- Associated Press - Thursday, June 4, 2015

BILLINGS, Mont. (AP) - A man described by authorities as a transient was sentenced Thursday to 10 years in prison for dumping the body of a woman who was murdered on Montana’s Northern Cheyenne Indian Reservation, after prosecutors indicated that the badly decomposed state of the victim prevented them from pursuing further charges.

U.S. District Judge Susan Watters sentenced Garrett Sidney Henderson Wadda, 36, originally of Fort Washakie, Wyoming, during an emotional hearing in Billings. Family members of the victim, 21-year-old Hanna Harris, told Watters that he was getting away with murder.

Wadda had previously pleaded guilty to being an accessory after the fact for dumping Harris’ partially clothed body at the Lame Deer rodeo grounds in July 2013.



The judge expressed frustration that many details of Harris’ killing remained unknown because of Wadda’s efforts to conceal the crime and protect his common-law wife, Eugenia Ann Rowland. Rowland was sentenced in February to 22 years in prison on a charge of second-degree murder.

“Due to your actions, we don’t know what happened and never will,” Watters said.

Wadda, who was raised in Lame Deer, pretended to help in the search for Harris after her disappearance. Her maggot-ridden body was not discovered until four days later, and a cause of death could not be determined.

Watters cited Wadda’s false help in the search and the state of Harris’ body when it was found for imposing a prison term longer than called for in federal sentencing guidelines, which is about six to more than seven years.

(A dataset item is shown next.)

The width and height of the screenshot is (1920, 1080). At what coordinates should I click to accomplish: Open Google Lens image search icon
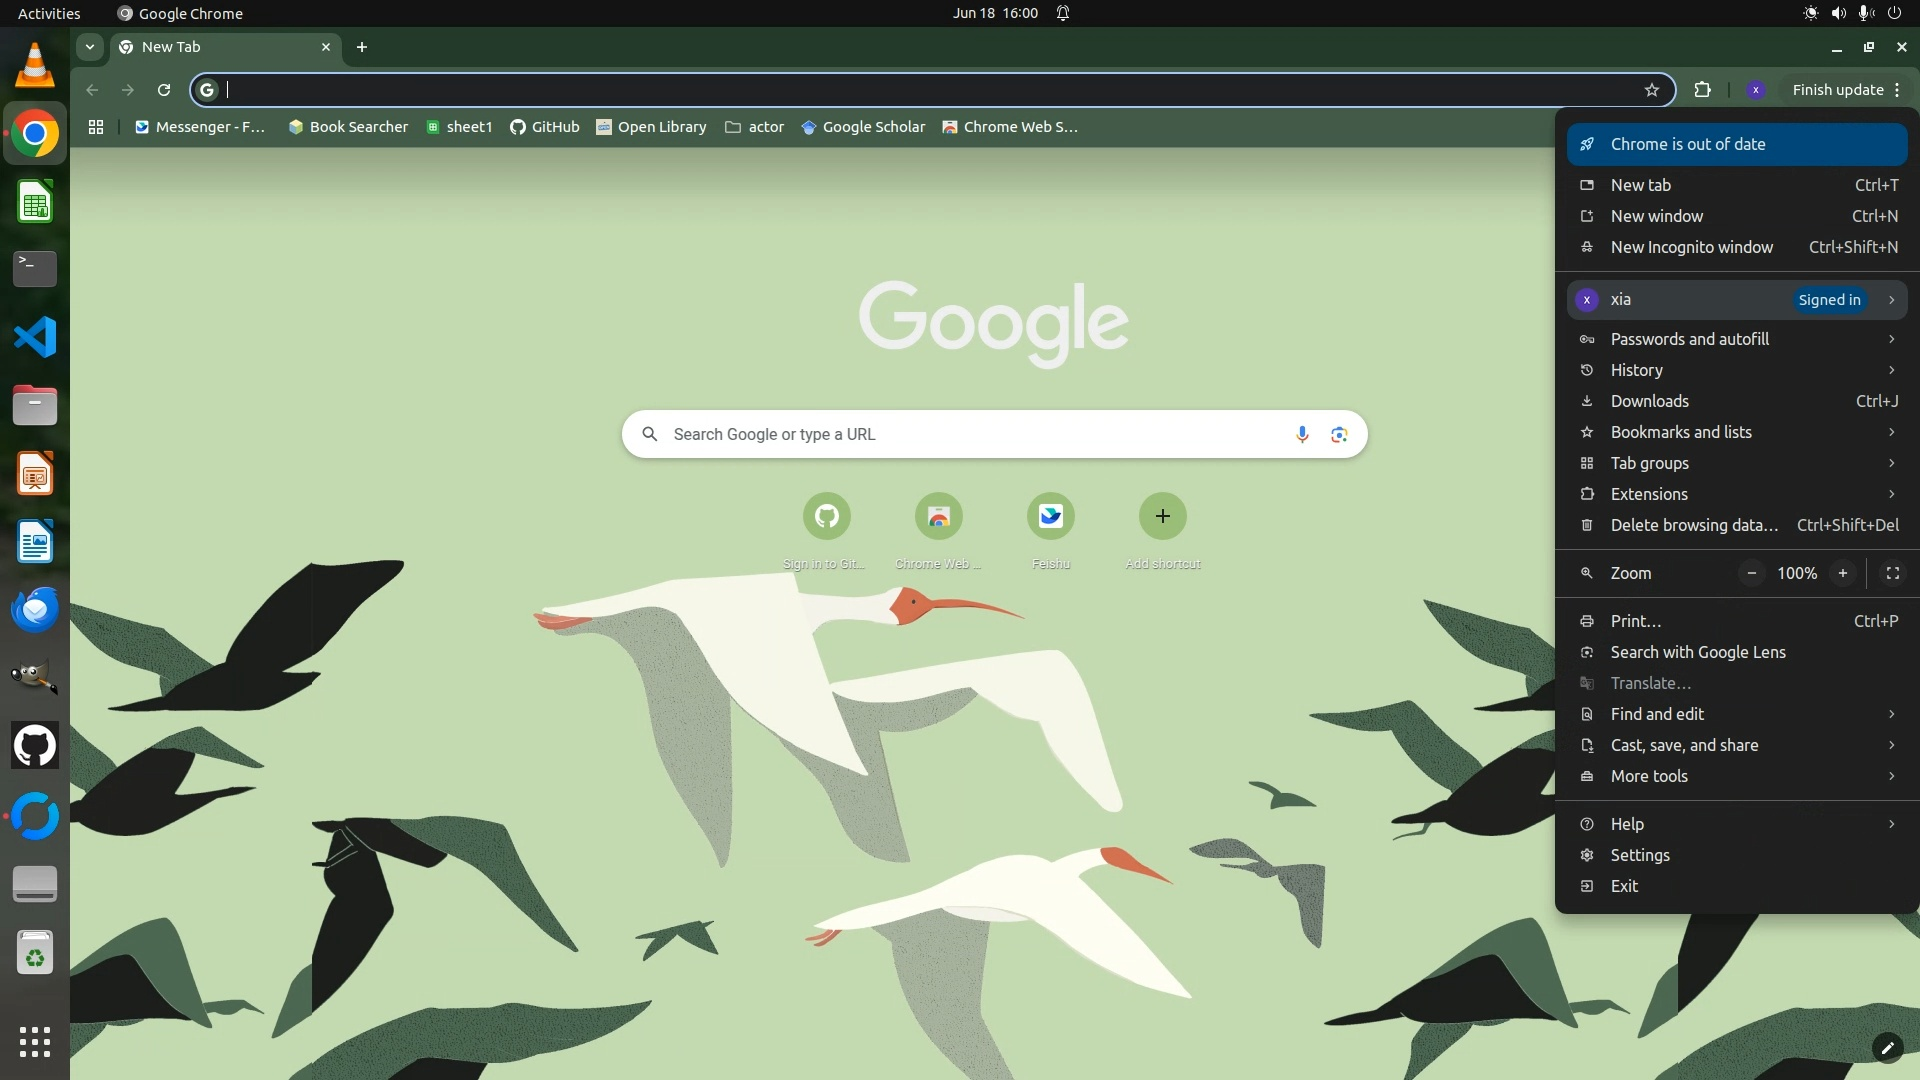pos(1339,434)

Hanna Harris had a 10-month-old son when she was killed.

“People say if you want to get away with murder, go to the reservation. I think it’s true,” said the victim’s mother, Malinda Harris Limberhand. Directly addressing the defendant, she added: “You may not yourself have killed her but you were responsible.”

Limberhand and other family members had previously criticized the plea deal with prosecutors, but thanked them for their efforts in the case after Thursday’s hearing.

Assistant U.S. Attorney Lori Suek had requested 15 years in prison for Wadda.

Defense attorney Vernon Woodward asked for 6 1/2 years, calling it a senseless crime rooted in the fact that both defendants and the victim were heavily intoxicated on the night of the murder.

Wadda told the judge that he was remorseful. He did not apologize, which he said was out of respect for Harris’ family.

Rowland told her sister-in-law in January that she had blacked out from drinking on the night of Harris’ disappearance and was awakened by Harris screaming that Wadda was raping her, according to documents filed by prosecutors.

Rowland said she tried to help Harris, but that Harris hit her, which made her angry and then both she and Wadda beat Harris. Rowland told her sister-in-law that they wrapped Harris’ body in a sheet and dragged it outside, according to court filings.

Those accusations were not repeated Thursday and Wadda’s sentence was based solely on what he did to Harris’ body after her death.

Wadda admitted to moving the body, but has denied harming Harris.

Before the defendants were arrested - almost nine months after Harris’ death - frustration with the pace of the investigation drew hundreds of people to a rally on the southeastern Montana reservation, where they demanded justice for Native American victims of unsolved murders across the U.S.